Drinking off the list

A mellow dinner at Pop’s with my folks and an old friend of theirs upon their arrival from Montana. It's nice to be able to easily drink off a wine list at a local restaurant, as opposed to SoCal where having a choice of good affordable wine was very rare.

2006 Franco Toros Collio Tocai Friulano
Thanks to Damon who turned me onto to these wines. Really exceptional depth and clarity. I like all the Toros wines, but this one is probably my favorite. Something about the fruit quality in Tokay really appeals to me. It is like if there were a version of lemon custard that wasn’t so blurry, sort a clear wax version. Anyway, my dad went gaga over it, which is always a good thing.

2005 Montesecondo Chianti Classico
An old favorite, this has been showing really well lately and seems to be prospering despite the supposedly poor vintage. Pleaty of fruit, earth, and leather, with lots of snap and tannin to wash down food. It really is a delightful food wine and this is the third or fourth bottle I’ve enjoyed in the last month. Not sure that it’ll make bones, but should drink well for the next few years at least.


Iuli said...

Hey VLM,

Tell me. . .what do you think of the reductive fermentation of most italian white wines?

I used to LOVE Toros. . .and i still like the wines, ok. But, well, they all smell very similar, and in some vintages exactly alike.
(Although they do maintain a variety of typical textures, for sure)

I'm personally a bit tired of reductive fermentation. I don't think it 'keeps the fruit fresh' as most wine makers have claimed. I think it homogenizes the varietals.

Yes, Tocai and Pinot Grigio are still different. But how different are reductively fermented Tocai and Sauvignon?

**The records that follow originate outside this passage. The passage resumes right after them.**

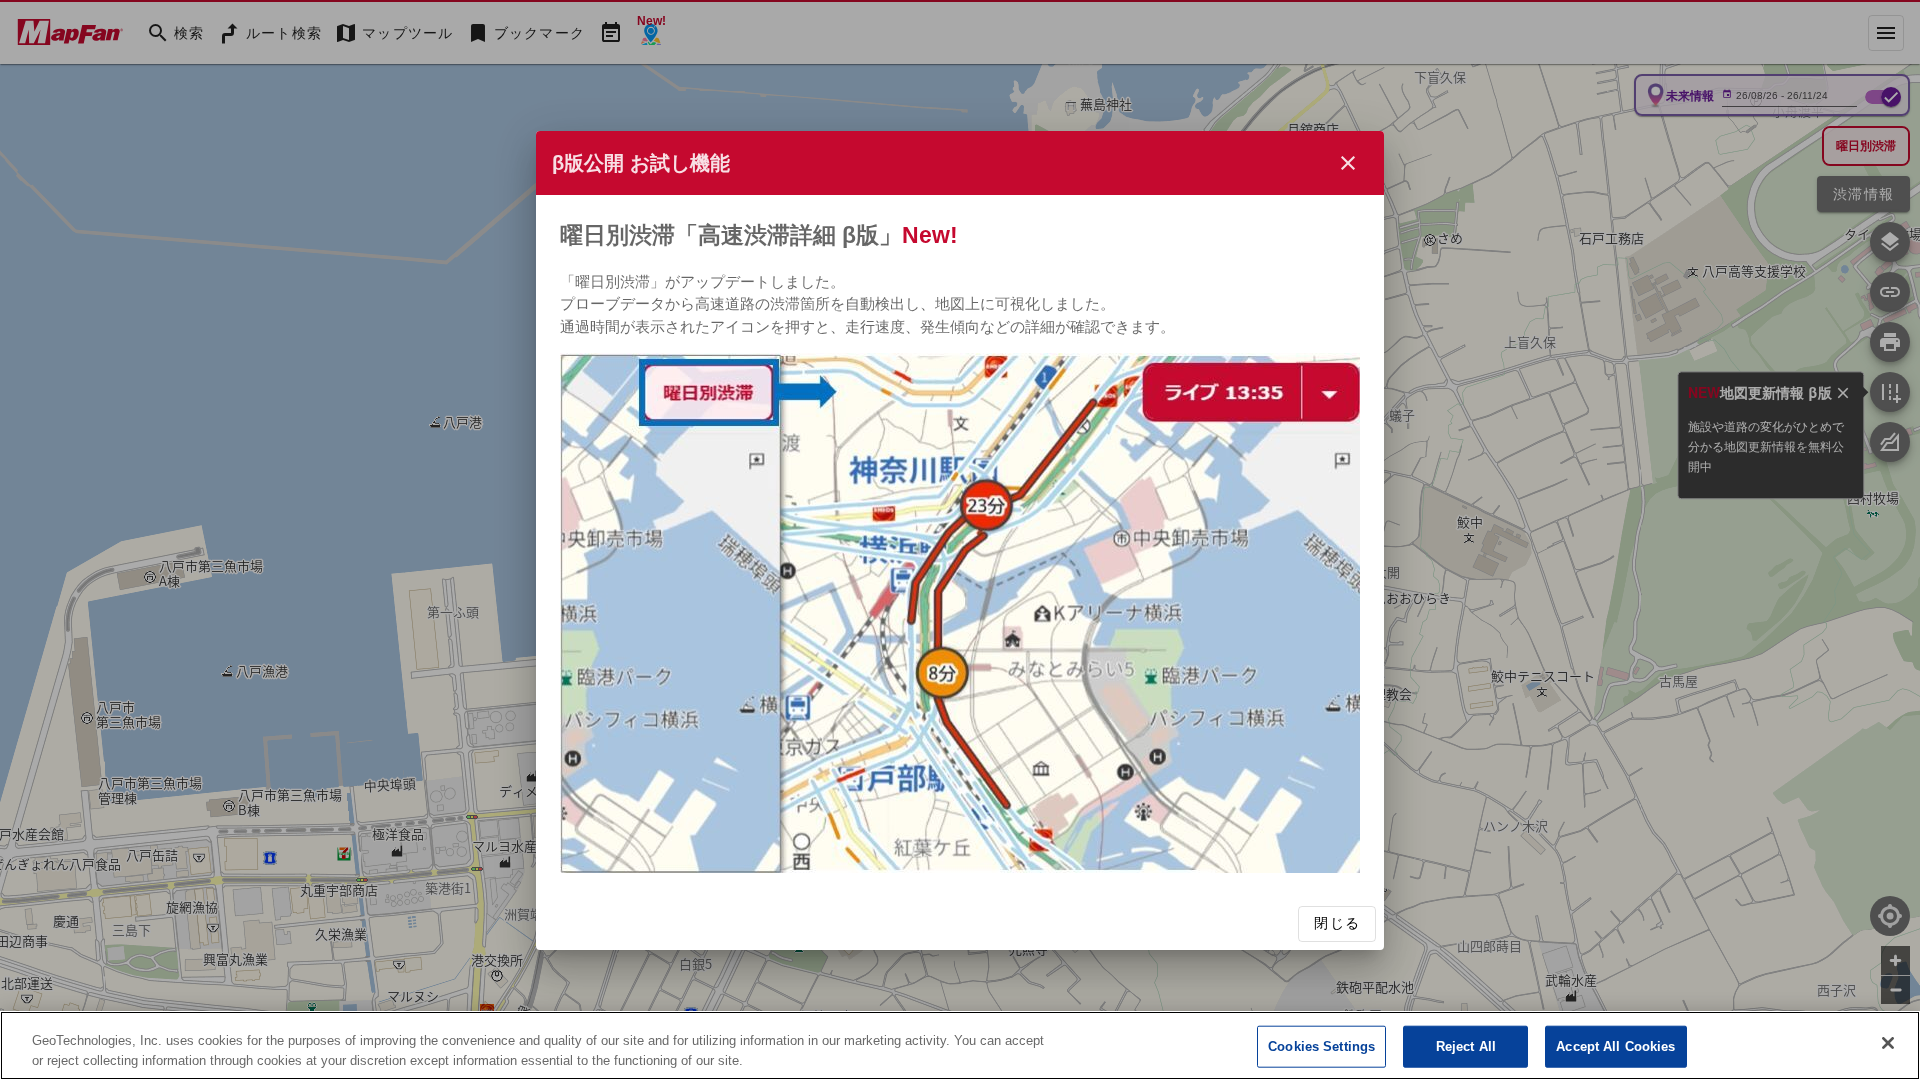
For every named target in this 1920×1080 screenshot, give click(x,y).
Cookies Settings (1321, 1046)
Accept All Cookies (1615, 1046)
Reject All (1466, 1046)
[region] (960, 1045)
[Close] (1888, 1043)
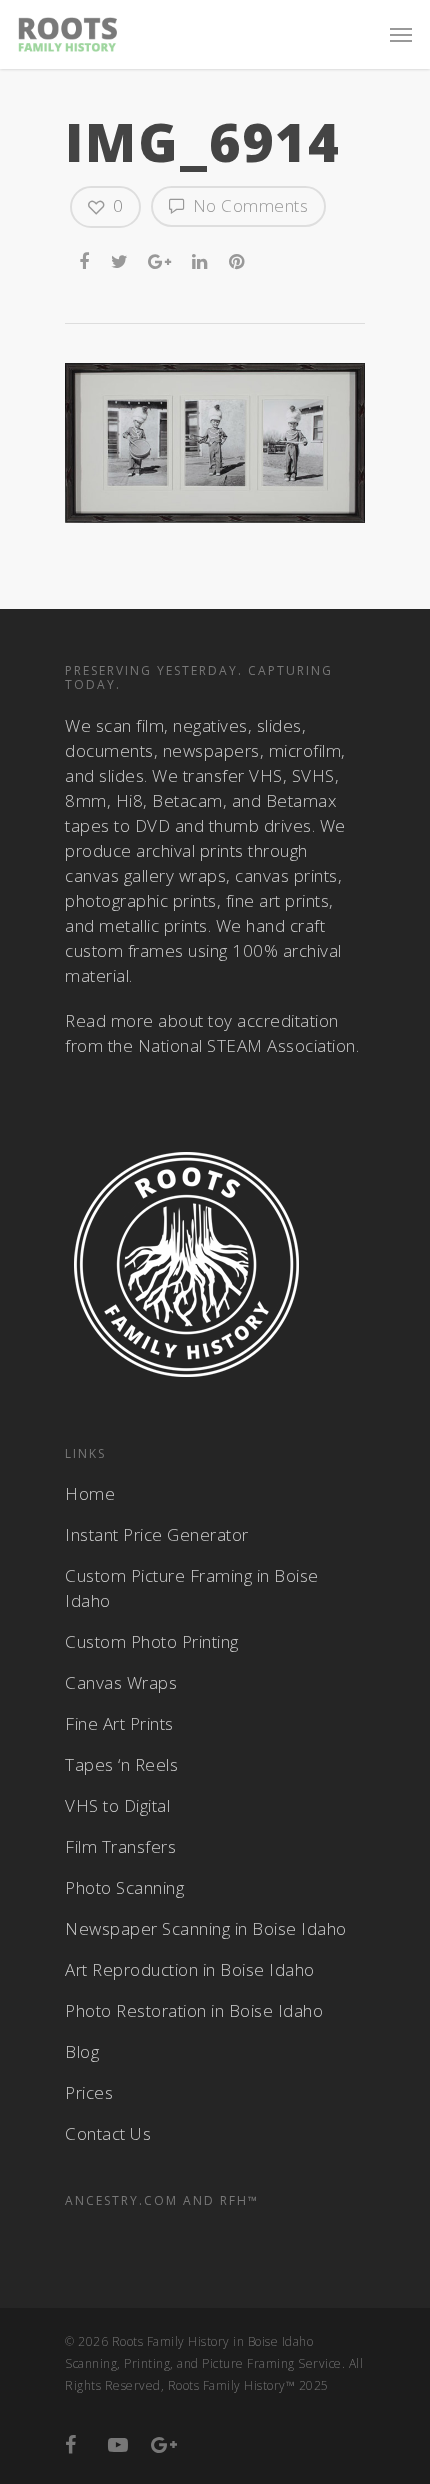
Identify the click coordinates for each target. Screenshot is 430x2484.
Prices (89, 2092)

I often wonder why there's so little in terms of diversity in style between say Gravner & radikon on one hand. . and Schiopetto and Felluga on the other? Maybe i'm just bored. . ..

the vlm said...


That is a big question, and maybe should be the subject of it's own post (and maybe, if I can convince him, a guest poster).

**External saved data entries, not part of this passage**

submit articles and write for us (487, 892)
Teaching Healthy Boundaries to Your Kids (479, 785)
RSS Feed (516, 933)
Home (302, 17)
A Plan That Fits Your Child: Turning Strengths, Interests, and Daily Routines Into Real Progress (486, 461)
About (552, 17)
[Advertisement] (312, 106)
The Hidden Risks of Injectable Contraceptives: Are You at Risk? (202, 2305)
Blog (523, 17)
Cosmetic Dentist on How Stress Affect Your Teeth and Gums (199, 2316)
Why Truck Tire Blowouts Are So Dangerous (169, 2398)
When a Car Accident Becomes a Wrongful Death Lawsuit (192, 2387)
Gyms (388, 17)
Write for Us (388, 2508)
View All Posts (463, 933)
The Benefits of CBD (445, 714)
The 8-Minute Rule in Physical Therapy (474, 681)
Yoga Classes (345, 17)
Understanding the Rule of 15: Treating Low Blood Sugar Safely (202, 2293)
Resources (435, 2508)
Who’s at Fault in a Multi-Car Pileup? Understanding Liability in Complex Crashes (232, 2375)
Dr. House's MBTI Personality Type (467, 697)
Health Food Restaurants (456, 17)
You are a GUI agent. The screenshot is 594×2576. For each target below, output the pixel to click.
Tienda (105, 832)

Reductive winemaking has been taking over for a long time now, sometimes with good results, but it does obscure, at least in youth, some differences. It isn't as bad as bullshit hipster winemaking, and for whites at least, has some common sense to recommend it.

I don't think the savignon and the tocai are at all alike, the tocai and the pinot bianco, that might make things tighter.

I don't think everyone should make wines like Radikon and Gravner, those are extreme examples that require a level of insight and dedication that not everyone is up to.